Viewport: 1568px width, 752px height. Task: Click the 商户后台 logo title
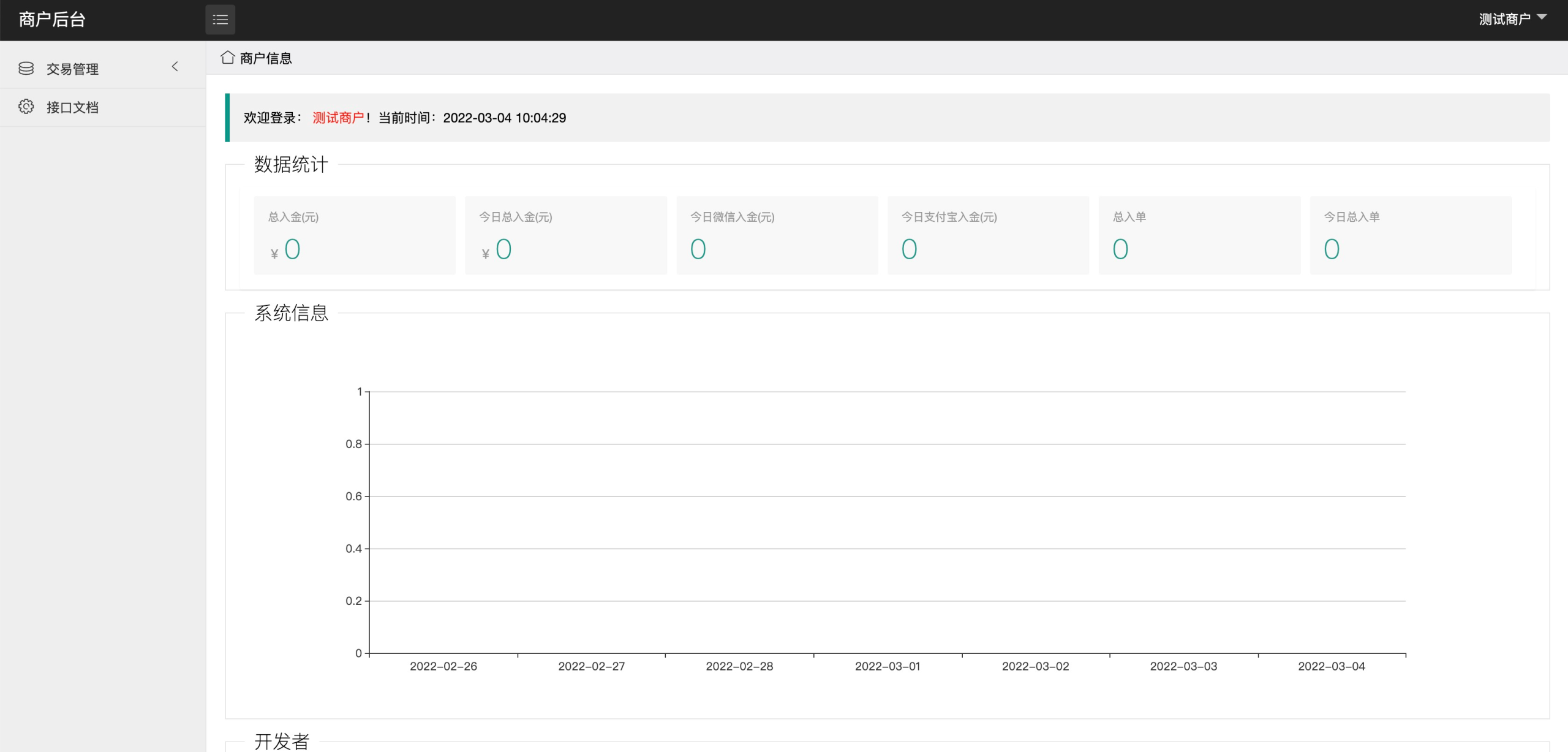(x=52, y=20)
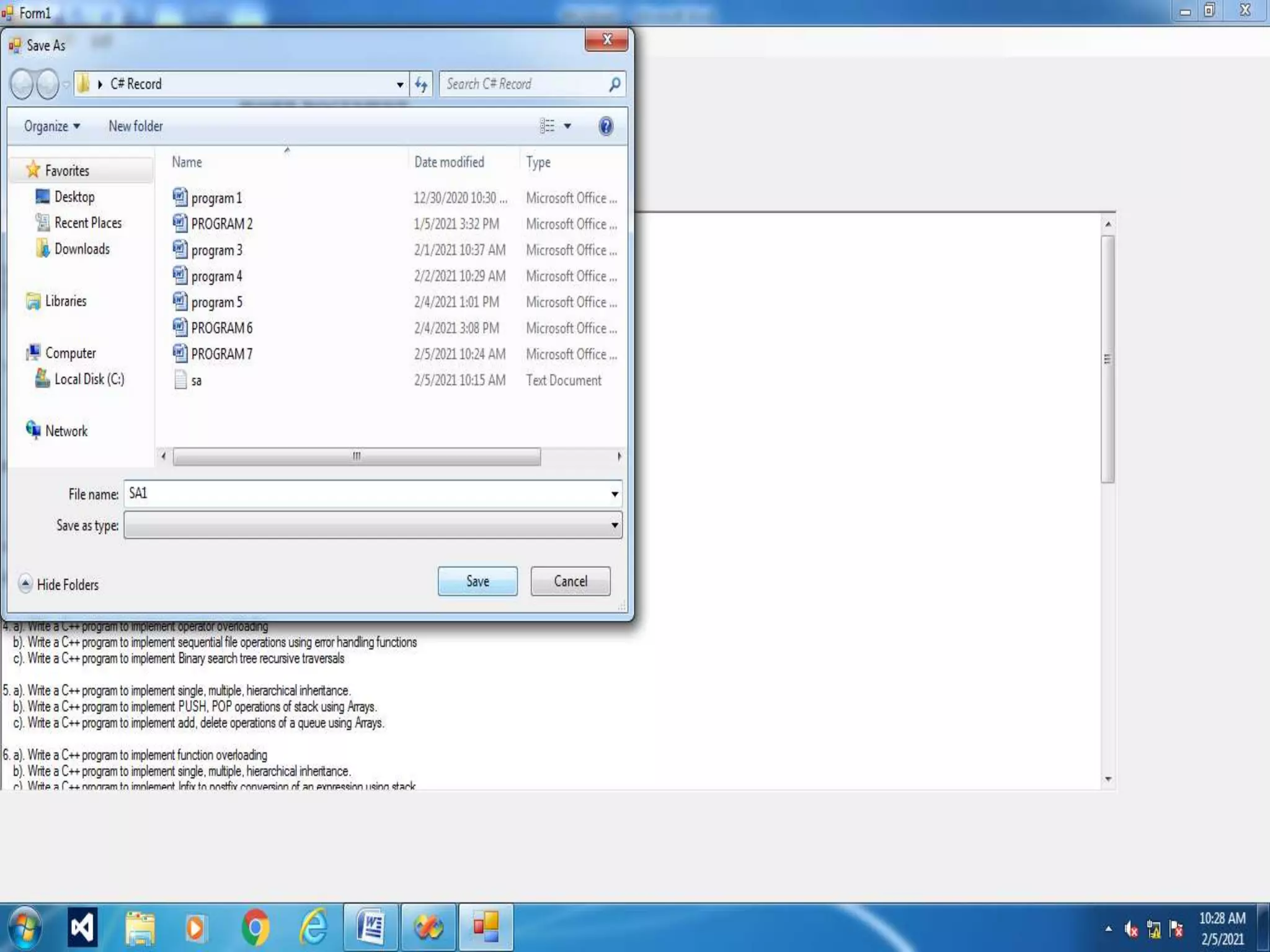Click the refresh icon beside address bar
The height and width of the screenshot is (952, 1270).
point(421,84)
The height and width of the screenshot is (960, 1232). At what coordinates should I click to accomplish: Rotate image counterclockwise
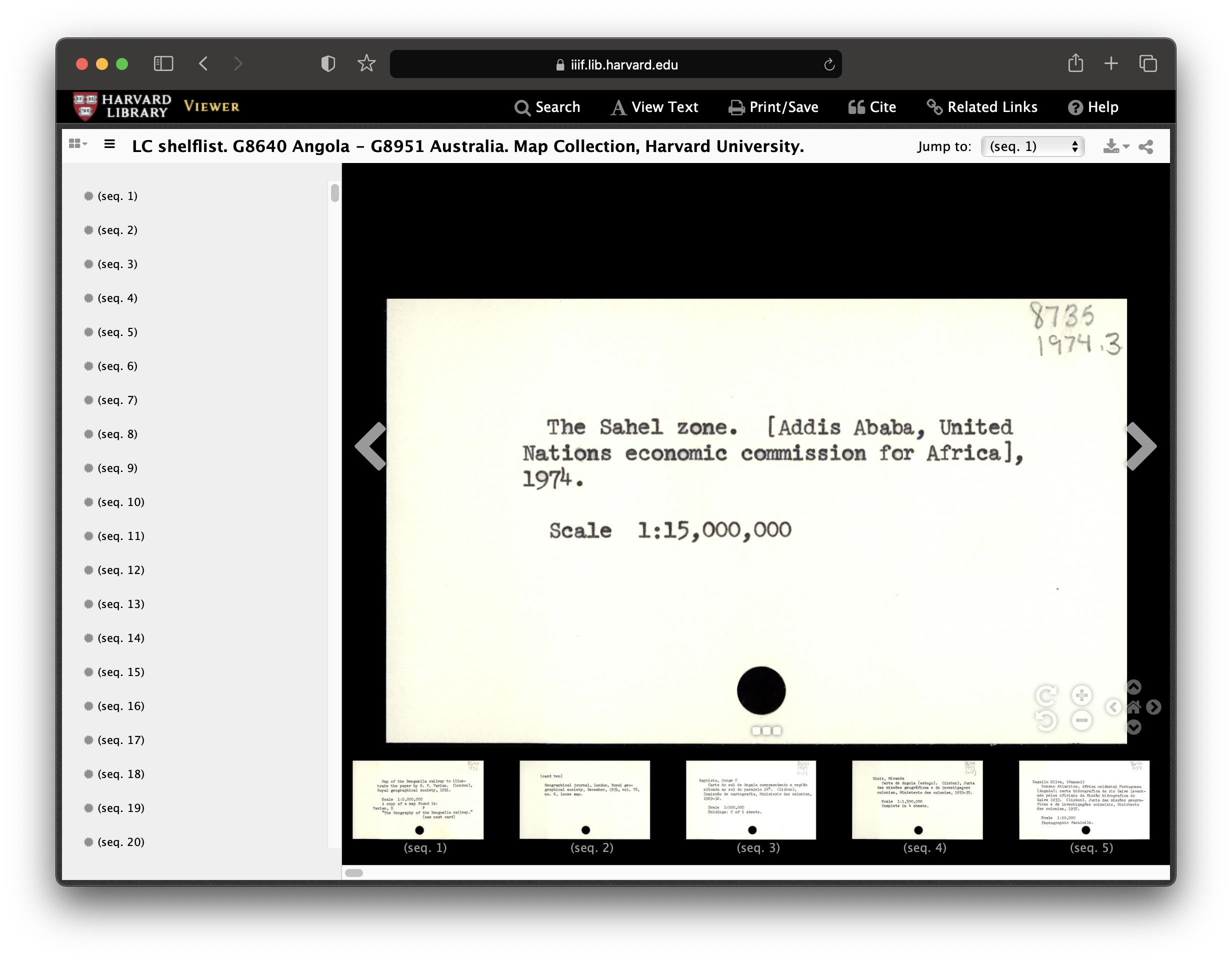1046,720
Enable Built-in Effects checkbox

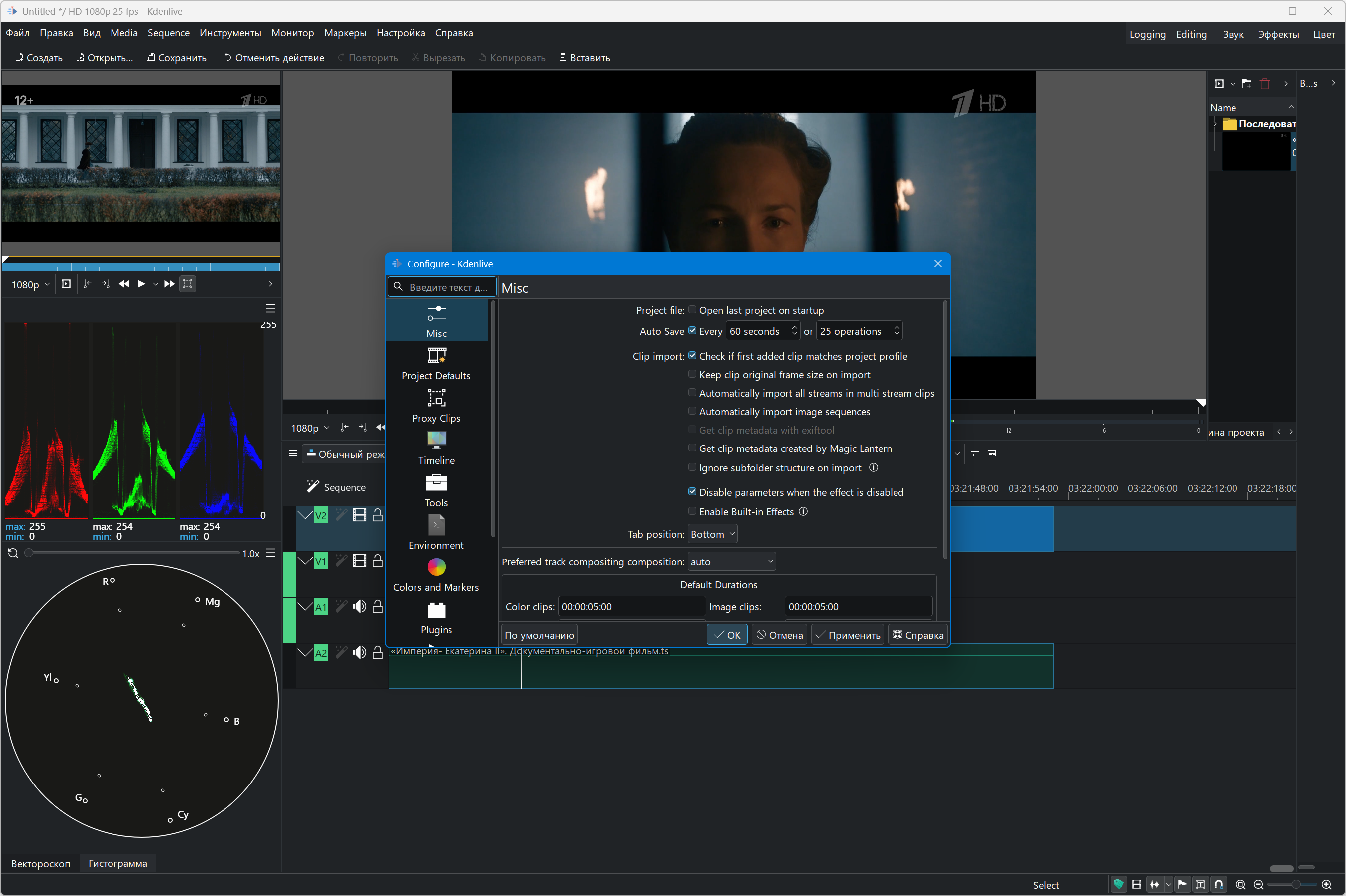coord(692,511)
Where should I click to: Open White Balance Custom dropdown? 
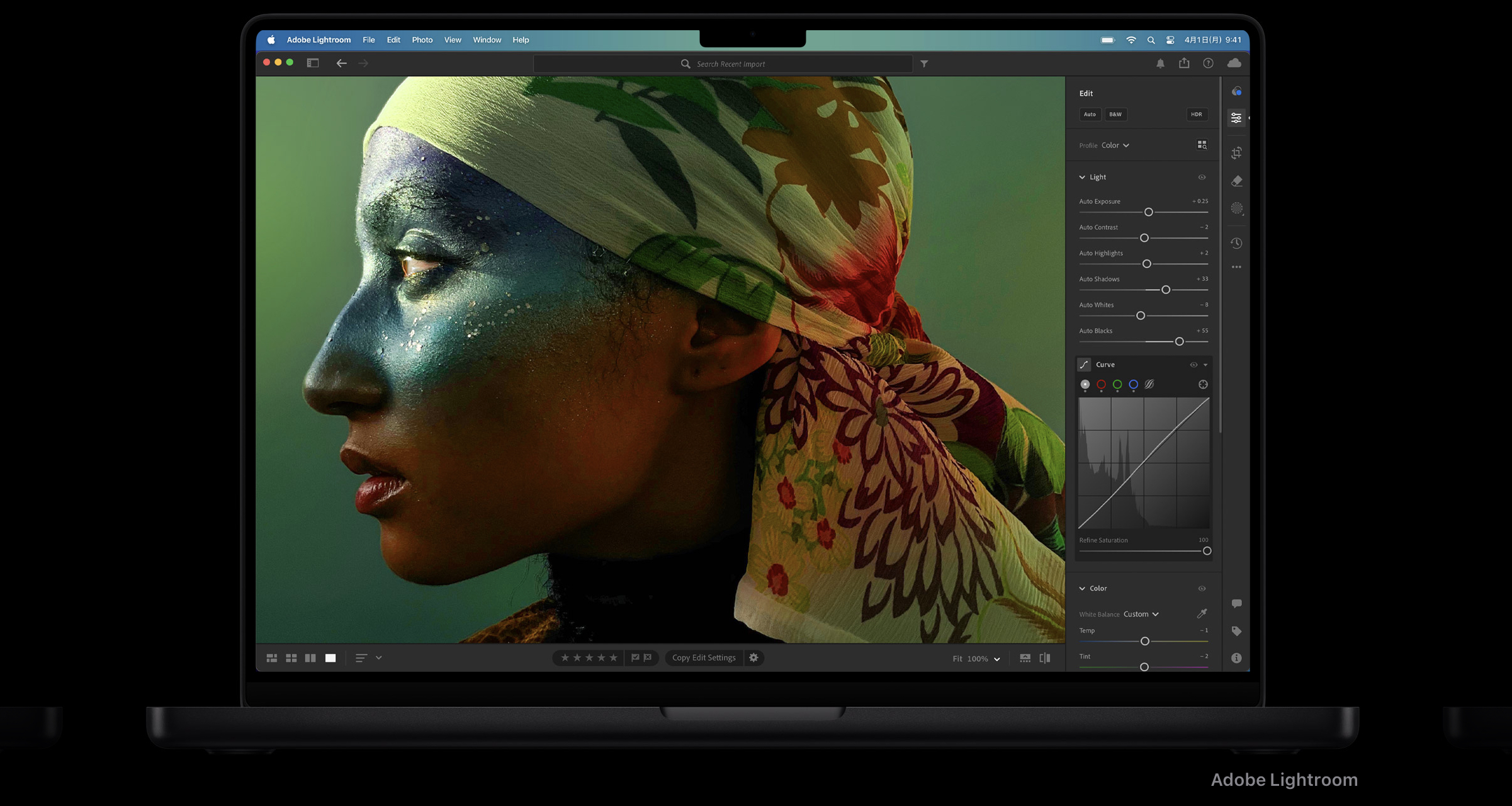coord(1141,614)
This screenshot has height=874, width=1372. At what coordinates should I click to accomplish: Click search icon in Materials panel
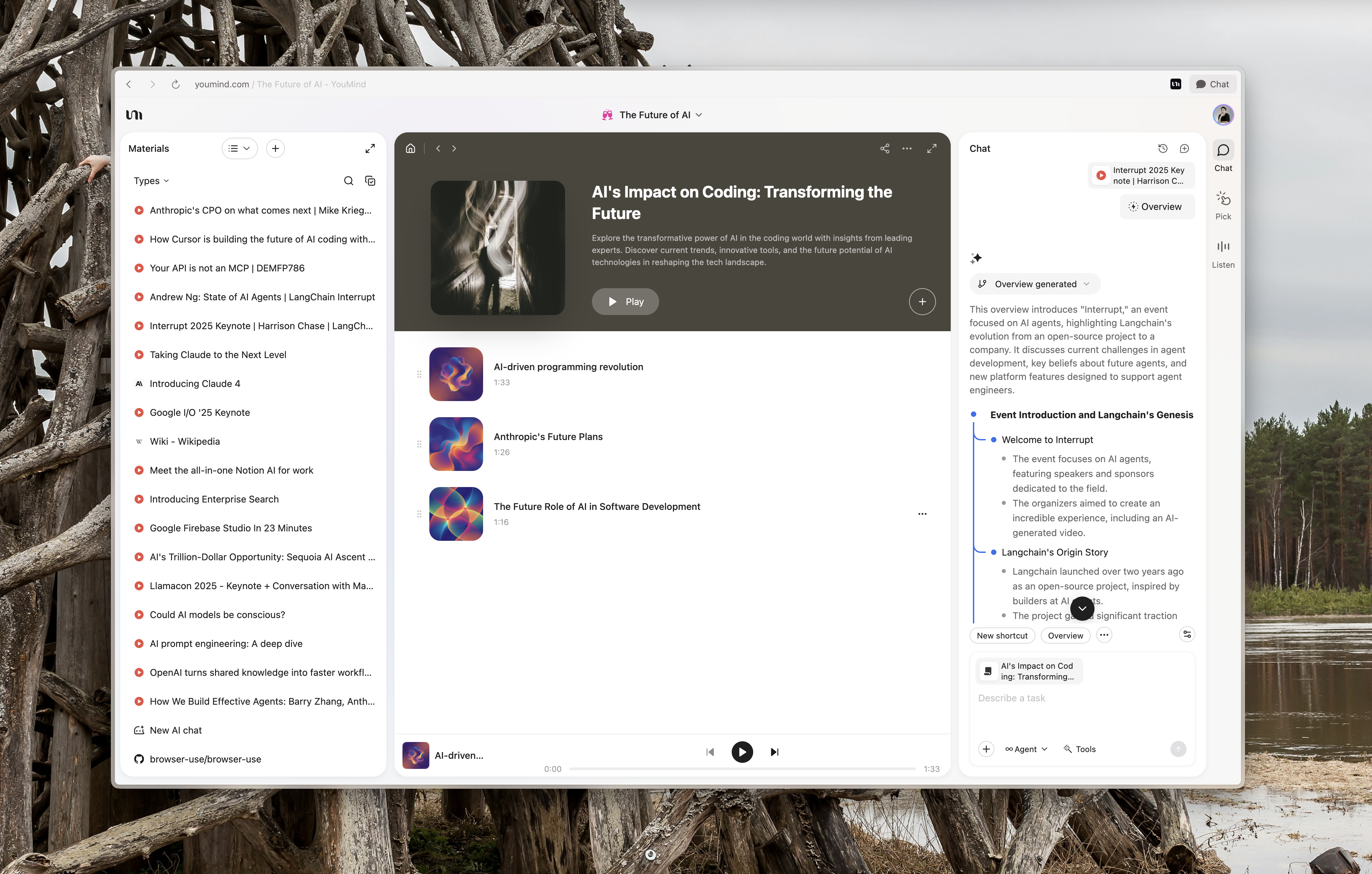coord(348,181)
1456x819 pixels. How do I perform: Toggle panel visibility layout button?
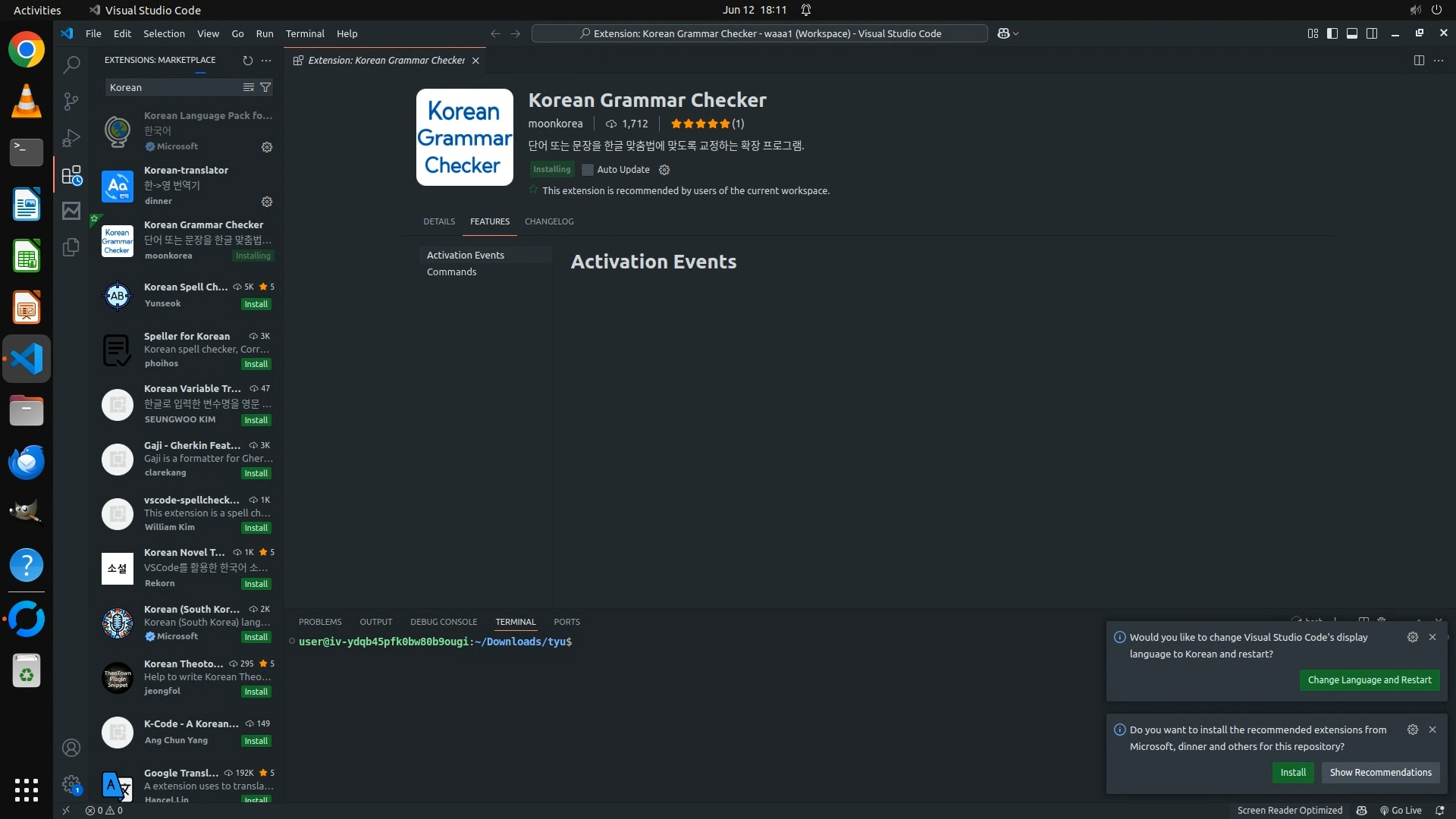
━━━━━━━━━━━━━━━━━━━━━━━━━━━━━━
Exercise details
Drop the images and copy all the data exactly.

Solution for this exercise
Viewport: 1568px width, 752px height. Task: Click the 商户后台 logo title
(x=52, y=20)
Click the refresh icon beside address bar
The height and width of the screenshot is (952, 1270).
point(421,84)
The height and width of the screenshot is (960, 1232). At what coordinates should I click to accomplish: Rotate image counterclockwise
1046,720
Enable Built-in Effects checkbox

coord(692,511)
Where should I click to: Open White Balance Custom dropdown? 
coord(1141,614)
This screenshot has height=874, width=1372. At what coordinates should I click to accomplish: Click search icon in Materials panel
coord(348,181)
1456x819 pixels. How do I perform: Toggle panel visibility layout button?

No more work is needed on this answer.